_RECORDS FOR THE TASK_:

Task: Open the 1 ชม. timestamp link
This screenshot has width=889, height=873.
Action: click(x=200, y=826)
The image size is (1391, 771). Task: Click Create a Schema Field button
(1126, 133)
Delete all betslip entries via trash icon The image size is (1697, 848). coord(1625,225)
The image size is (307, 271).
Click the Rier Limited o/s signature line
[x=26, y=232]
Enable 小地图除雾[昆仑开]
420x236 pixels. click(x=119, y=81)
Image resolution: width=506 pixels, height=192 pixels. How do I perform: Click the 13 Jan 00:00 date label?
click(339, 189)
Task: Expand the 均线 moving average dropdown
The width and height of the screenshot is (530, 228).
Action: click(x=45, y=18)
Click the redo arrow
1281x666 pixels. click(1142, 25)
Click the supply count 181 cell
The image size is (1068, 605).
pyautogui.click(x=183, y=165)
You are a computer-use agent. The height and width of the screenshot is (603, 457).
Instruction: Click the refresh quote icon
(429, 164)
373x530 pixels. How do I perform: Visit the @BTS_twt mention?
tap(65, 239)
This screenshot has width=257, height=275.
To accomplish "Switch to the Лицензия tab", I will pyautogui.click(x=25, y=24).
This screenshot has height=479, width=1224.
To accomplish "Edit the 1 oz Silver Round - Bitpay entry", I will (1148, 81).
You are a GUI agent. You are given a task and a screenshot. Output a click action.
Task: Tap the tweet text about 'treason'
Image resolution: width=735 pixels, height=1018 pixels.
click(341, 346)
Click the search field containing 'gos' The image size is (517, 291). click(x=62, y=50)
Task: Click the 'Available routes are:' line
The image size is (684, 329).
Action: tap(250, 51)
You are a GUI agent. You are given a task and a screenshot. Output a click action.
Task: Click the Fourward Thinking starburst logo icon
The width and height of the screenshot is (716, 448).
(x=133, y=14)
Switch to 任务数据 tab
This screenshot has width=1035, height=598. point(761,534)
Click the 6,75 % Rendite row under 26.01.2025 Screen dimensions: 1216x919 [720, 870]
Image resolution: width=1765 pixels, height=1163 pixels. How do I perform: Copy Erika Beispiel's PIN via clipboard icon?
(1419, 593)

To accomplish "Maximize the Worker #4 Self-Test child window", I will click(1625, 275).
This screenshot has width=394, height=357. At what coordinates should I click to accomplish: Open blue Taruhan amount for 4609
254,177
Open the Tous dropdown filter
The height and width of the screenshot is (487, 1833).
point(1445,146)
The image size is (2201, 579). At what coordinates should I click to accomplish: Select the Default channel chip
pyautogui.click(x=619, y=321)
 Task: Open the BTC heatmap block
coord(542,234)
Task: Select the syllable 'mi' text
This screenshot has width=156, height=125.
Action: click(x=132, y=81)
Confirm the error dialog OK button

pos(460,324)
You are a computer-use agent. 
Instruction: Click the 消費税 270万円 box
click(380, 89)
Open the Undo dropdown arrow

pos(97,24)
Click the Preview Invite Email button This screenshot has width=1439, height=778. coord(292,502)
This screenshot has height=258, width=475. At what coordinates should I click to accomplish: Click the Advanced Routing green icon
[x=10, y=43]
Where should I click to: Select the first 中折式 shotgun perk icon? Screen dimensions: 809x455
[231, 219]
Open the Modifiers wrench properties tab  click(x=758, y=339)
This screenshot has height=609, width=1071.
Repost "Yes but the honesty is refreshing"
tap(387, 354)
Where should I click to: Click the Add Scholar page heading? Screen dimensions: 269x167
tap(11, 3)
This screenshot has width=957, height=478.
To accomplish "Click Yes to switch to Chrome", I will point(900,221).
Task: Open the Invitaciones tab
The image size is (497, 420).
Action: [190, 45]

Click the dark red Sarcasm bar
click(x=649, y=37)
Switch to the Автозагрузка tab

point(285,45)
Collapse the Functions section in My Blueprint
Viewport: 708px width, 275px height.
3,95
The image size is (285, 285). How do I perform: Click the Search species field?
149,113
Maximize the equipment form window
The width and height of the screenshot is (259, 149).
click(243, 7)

_DIRECTIONS FOR THIS TASK_: Present all of the material above as a numbered list, omitting the blank lines.

_RIGHT ANSWER_:
1. Task: Open the 1 ชม. timestamp link
2. This screenshot has width=889, height=873.
3. Action: click(x=200, y=826)
4. The image size is (1391, 771). Task: Click Create a Schema Field button
5. (1126, 133)
6. Delete all betslip entries via trash icon The image size is (1697, 848). coord(1625,225)
7. The image size is (307, 271).
8. Click the Rier Limited o/s signature line
9. [x=26, y=232]
10. Enable 小地图除雾[昆仑开]
11. 420x236 pixels. click(x=119, y=81)
12. Image resolution: width=506 pixels, height=192 pixels. How do I perform: Click the 13 Jan 00:00 date label?
13. click(339, 189)
14. Task: Expand the 均线 moving average dropdown
15. The width and height of the screenshot is (530, 228).
16. Action: click(x=45, y=18)
17. Click the redo arrow
18. 1281x666 pixels. click(1142, 25)
19. Click the supply count 181 cell
20. The image size is (1068, 605).
21. pyautogui.click(x=183, y=165)
22. You are a computer-use agent. The height and width of the screenshot is (603, 457).
23. Instruction: Click the refresh quote icon
24. (429, 164)
25. 373x530 pixels. How do I perform: Visit the @BTS_twt mention?
26. tap(65, 239)
27. This screenshot has width=257, height=275.
28. To accomplish "Switch to the Лицензия tab", I will pyautogui.click(x=25, y=24).
29. This screenshot has height=479, width=1224.
30. To accomplish "Edit the 1 oz Silver Round - Bitpay entry", I will (1148, 81).
31. You are a GUI agent. You are given a task and a screenshot. Output a click action.
32. Task: Tap the tweet text about 'treason'
33. Image resolution: width=735 pixels, height=1018 pixels.
34. click(341, 346)
35. Click the search field containing 'gos' The image size is (517, 291). click(x=62, y=50)
36. Task: Click the 'Available routes are:' line
37. The image size is (684, 329).
38. Action: tap(250, 51)
39. You are a GUI agent. You are given a task and a screenshot. Output a click action.
40. Task: Click the Fourward Thinking starburst logo icon
41. The width and height of the screenshot is (716, 448).
42. (x=133, y=14)
43. Switch to 任务数据 tab
44. This screenshot has width=1035, height=598. point(761,534)
45. Click the 6,75 % Rendite row under 26.01.2025 Screen dimensions: 1216x919 [720, 870]
46. Image resolution: width=1765 pixels, height=1163 pixels. How do I perform: Copy Erika Beispiel's PIN via clipboard icon?
47. (1419, 593)
48. To accomplish "Maximize the Worker #4 Self-Test child window", I will click(1625, 275).
49. This screenshot has width=394, height=357. At what coordinates should I click to accomplish: Open blue Taruhan amount for 4609
50. 254,177
51. Open the Tous dropdown filter
52. The height and width of the screenshot is (487, 1833).
53. point(1445,146)
54. The image size is (2201, 579). At what coordinates should I click to accomplish: Select the Default channel chip
55. pyautogui.click(x=619, y=321)
56.  Task: Open the BTC heatmap block
57. coord(542,234)
58. Task: Select the syllable 'mi' text
59. This screenshot has width=156, height=125.
60. Action: click(x=132, y=81)
61. Confirm the error dialog OK button
62. pos(460,324)
63. You are a computer-use agent. 
64. Instruction: Click the 消費税 270万円 box
65. click(380, 89)
66. Open the Undo dropdown arrow
67. pos(97,24)
68. Click the Preview Invite Email button This screenshot has width=1439, height=778. coord(292,502)
69. This screenshot has height=258, width=475. At what coordinates should I click to accomplish: Click the Advanced Routing green icon
70. [x=10, y=43]
71. Where should I click to: Select the first 中折式 shotgun perk icon? Screen dimensions: 809x455
72. [231, 219]
73. Open the Modifiers wrench properties tab  click(x=758, y=339)
74. This screenshot has height=609, width=1071.
75. Repost "Yes but the honesty is refreshing"
76. tap(387, 354)
77. Where should I click to: Click the Add Scholar page heading? Screen dimensions: 269x167
78. tap(11, 3)
79. This screenshot has width=957, height=478.
80. To accomplish "Click Yes to switch to Chrome", I will point(900,221).
81. Task: Open the Invitaciones tab
82. The image size is (497, 420).
83. Action: [190, 45]
84. Click the dark red Sarcasm bar
85. click(x=649, y=37)
86. Switch to the Автозагрузка tab
87. point(285,45)
88. Collapse the Functions section in My Blueprint
89. Viewport: 708px width, 275px height.
90. 3,95
91. The image size is (285, 285). How do I perform: Click the Search species field?
92. 149,113
93. Maximize the equipment form window
94. The width and height of the screenshot is (259, 149).
95. click(243, 7)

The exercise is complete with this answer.